# Exercise
Set the pictures aside and transcribe exactly the lines from the one containing "Task: Click the Discard X icon" through the final line of the records.

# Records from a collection
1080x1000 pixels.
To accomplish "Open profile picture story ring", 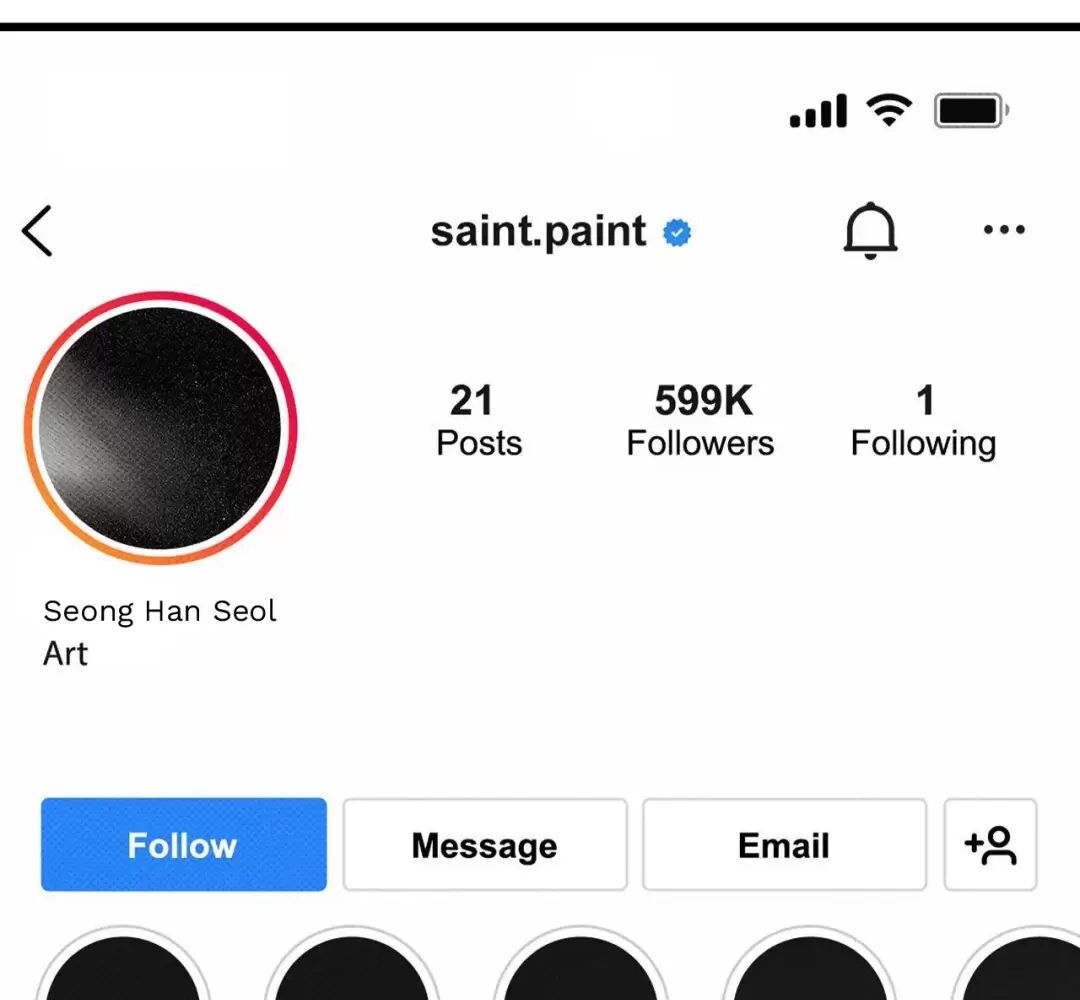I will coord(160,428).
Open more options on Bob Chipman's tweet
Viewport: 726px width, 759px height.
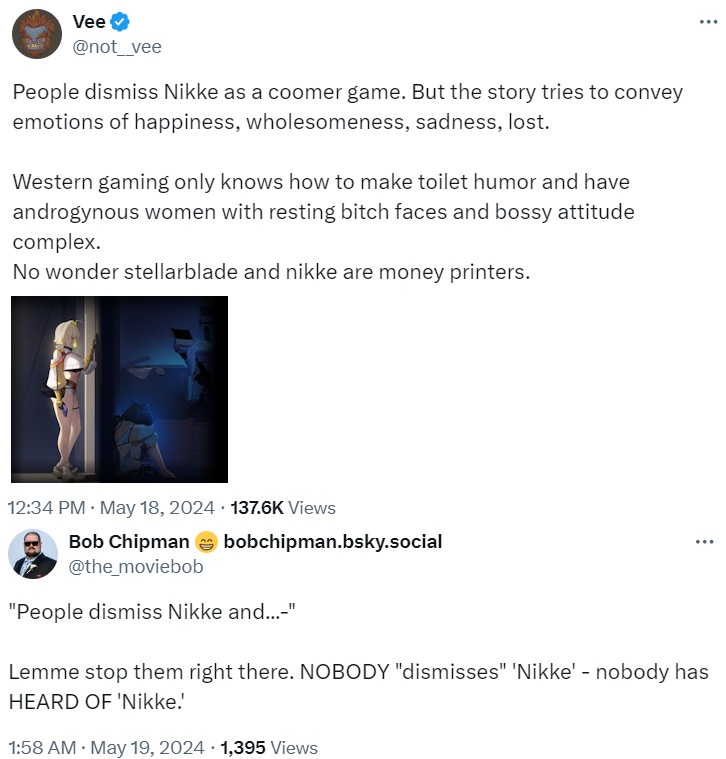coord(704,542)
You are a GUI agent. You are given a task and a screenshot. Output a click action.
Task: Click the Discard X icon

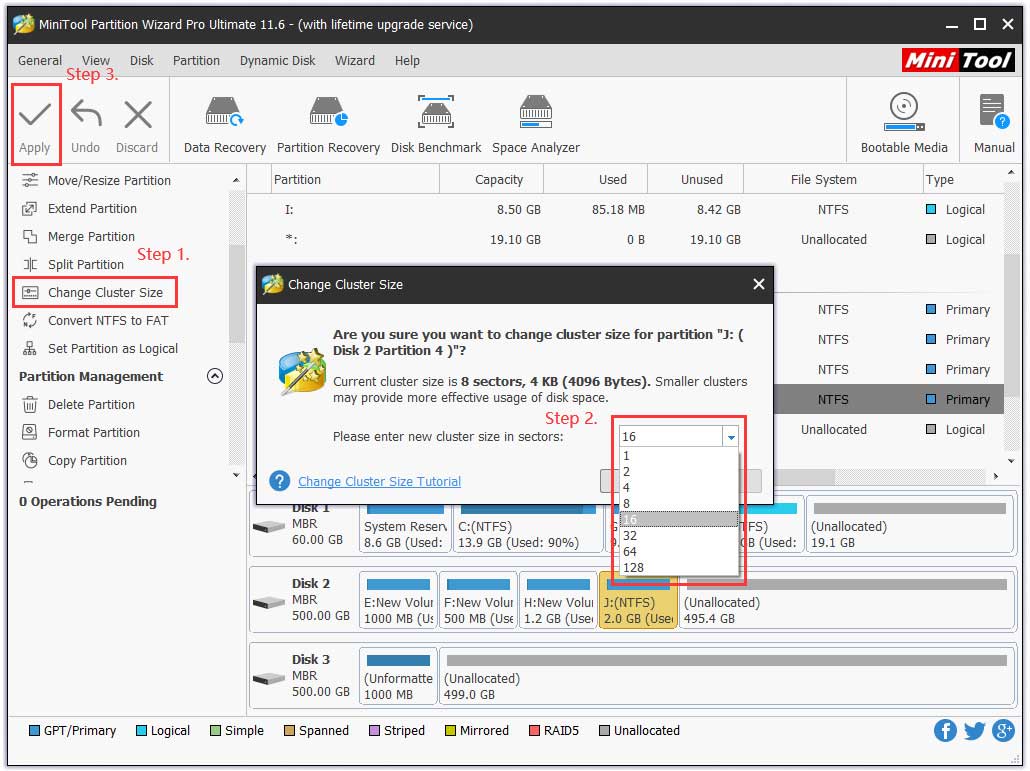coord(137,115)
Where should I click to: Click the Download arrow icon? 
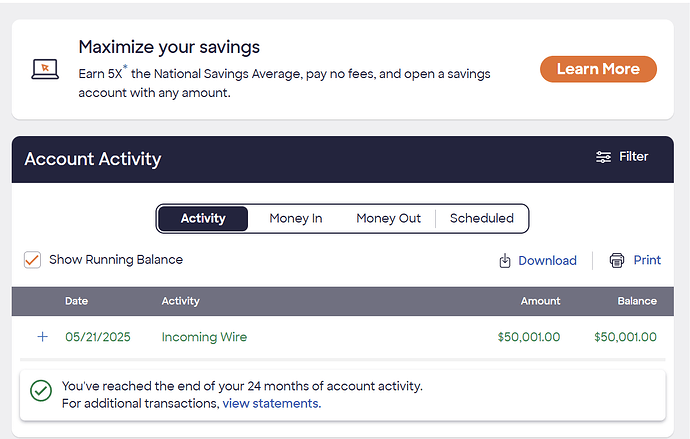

# Exercise solution
Task: Click the Discard X icon

coord(137,115)
Where should I click to: Click the Download arrow icon? 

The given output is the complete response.